Questions:
(A) Echo the pricing design passage word for word, everything from "Of course, people" down to "game theory here.".
(B) According to the pricing design passage, why do designers work through solutions? Answer in one to three sentences.

Selected passage:
Behavioral pricing gets us beyond value-based pricing to apply the frame of how people make decisions to pricing design.

This is not enough though. To really go deep into the first principles for pricing design one needs to understand pricing in a larger context. The first way to do this is by thinking about pricing as a complex adaptive system (CAS).

A complex adaptive system is a system that is complex in that it is a dynamic network of interactions, but the behavior of the ensemble may not be predictable according to the behavior of the components.

Thinking about pricing, at a high level the components of the system are the buyer, the seller, and the competitor or alternative. In many industries, such as healthcare, regulators are also part of the system. The market mechanisms, by which buyer and seller find each other, and in some cases through which prices are set, can also be part of the system. Pricing design takes place in this context.

This does not go deep enough though. Each of the functions generating value, the value drivers expressing that value (economic, emotional, and community), the packages assembled for different market segments, the fences that direct buyers to a package, and the value and pricing metrics, can all be understood as a system of interacting parts. We need to understand these interactions in order to price effectively.

Of course, people are complex and understanding those complexities is where behavioral economics (really a part of psychology) and game theory (one of the foundations of cognitive psychology) come in. Pricing design goes a lot better when we can pull ideas and frameworks from these disciplines, We discussed this a bit above for behavioral economics. Some of the insights from game theory are that

  • Rewards depend on the actions other people take

  • The best strategies are very different for open-ended games, where players will interact many times, and single-play games (most B2B pricing is open-ended)

  • There are ways to shift pricing from being a zero-sum game (where one person wins the other must lose) to positive sum games (where both players win)

We have written a bit about pricing and game theory here.

As we all know. Pricing is not ‘once and done.’ Pricing is something that changes over time in response to competitive conditions and market needs. It has many of the characteristics of an evolutionary system. Not much work has yet been done on applying concepts from evolutionary theory to pricing, but this is a rich area to explore. Pricing can be a frozen accident ( a term from evolutionary theory) where a sub-optimal solution is adopted and then kept over many generations. Successful pricing models need to be able to compete against themselves, indeed, one way of understanding a mature market is when the successful pricing models have chased the alternatives into small niches and are primarily competing with similar offers and pricing.

Pricing as a design problem

Designers are solution-driven. Our job, after all, is to come up with solutions. We use solutions as a way to clarify problems (that good designers use solutions, rather than theory, as a key way to clarify ill-defined problems is one of the most important findings from Nigel Cross’ research). Pricing solutions generally go well beyond the simple setting of a number. They are based on understanding the market segmentation and customer journey, they include the package and offer design and value communication, and then the core design goals of connecting the value metric (the unit of consumption by which the buyer gets value) to the pricing metric (the unit of consumption for which the buyer pays).

Many of the key processes for design are relevant to pricing work and pricing consultants need to be able to work with them. Some of these have been mentioned above.

  • Customer journey maps are valuable tools in pricing design, so long as value delivery, communication, documentation, and capture are layered in

  • The design thinking process of empathizing, defining, iterating, prototyping, and testing is relevant to pricing design

  • Patterns are important, and understanding the key pricing design patterns and being able to combine and evolve them is part of the work

Design involves new skill sets for many pricing consultants. But they are skills we all need to cultivate. Ibbaka’s research on pricing practices will help bring the design-erly way of pricing into clearer focus.

The data:
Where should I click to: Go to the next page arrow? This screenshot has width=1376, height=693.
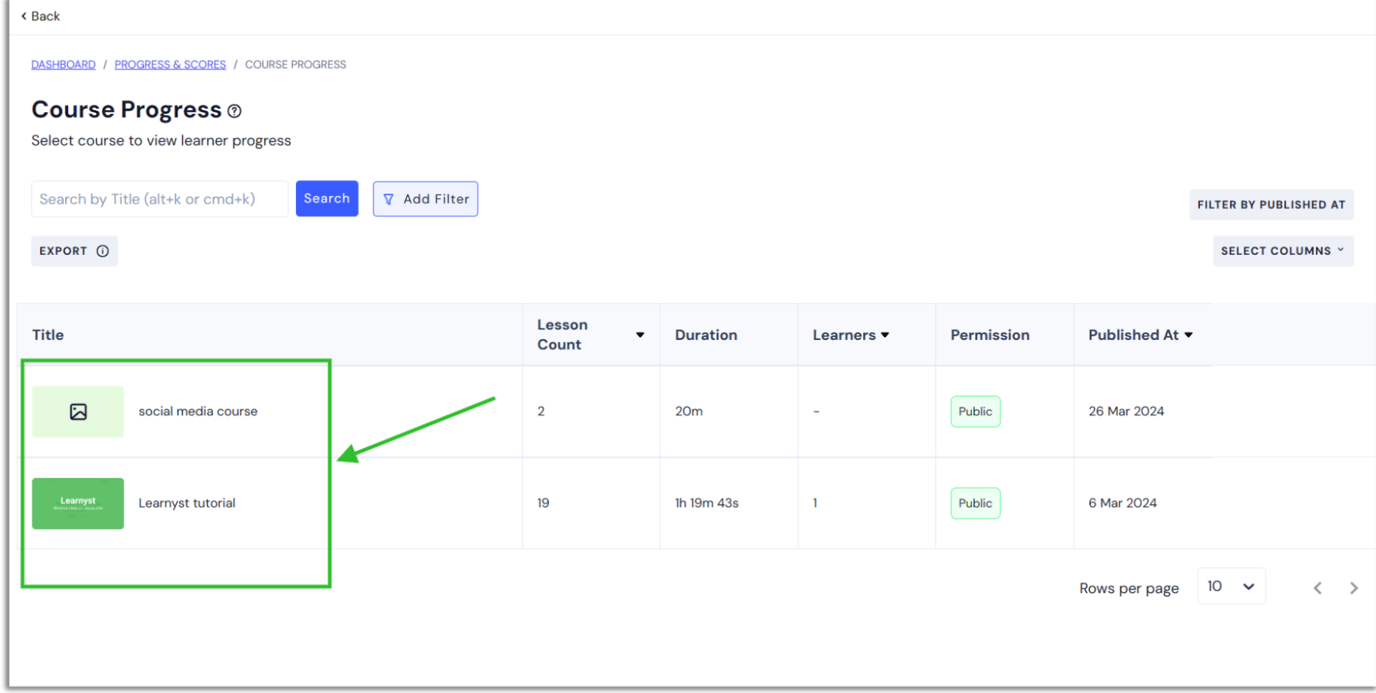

Solutions to the tasks:
(A)
Of course, people are complex and understanding those complexities is where behavioral economics (really a part of psychology) and game theory (one of the foundations of cognitive psychology) come in. Pricing design goes a lot better when we can pull ideas and frameworks from these disciplines, We discussed this a bit above for behavioral economics. Some of the insights from game theory are that

  • Rewards depend on the actions other people take

  • The best strategies are very different for open-ended games, where players will interact many times, and single-play games (most B2B pricing is open-ended)

  • There are ways to shift pricing from being a zero-sum game (where one person wins the other must lose) to positive sum games (where both players win)

We have written a bit about pricing and game theory here.

(B) Designers are solution-driven because their job is to come up with solutions, and they use solutions as a way to clarify problems. Nigel Cross' research found that good designers use solutions, rather than theory, as a key way to clarify ill-defined problems.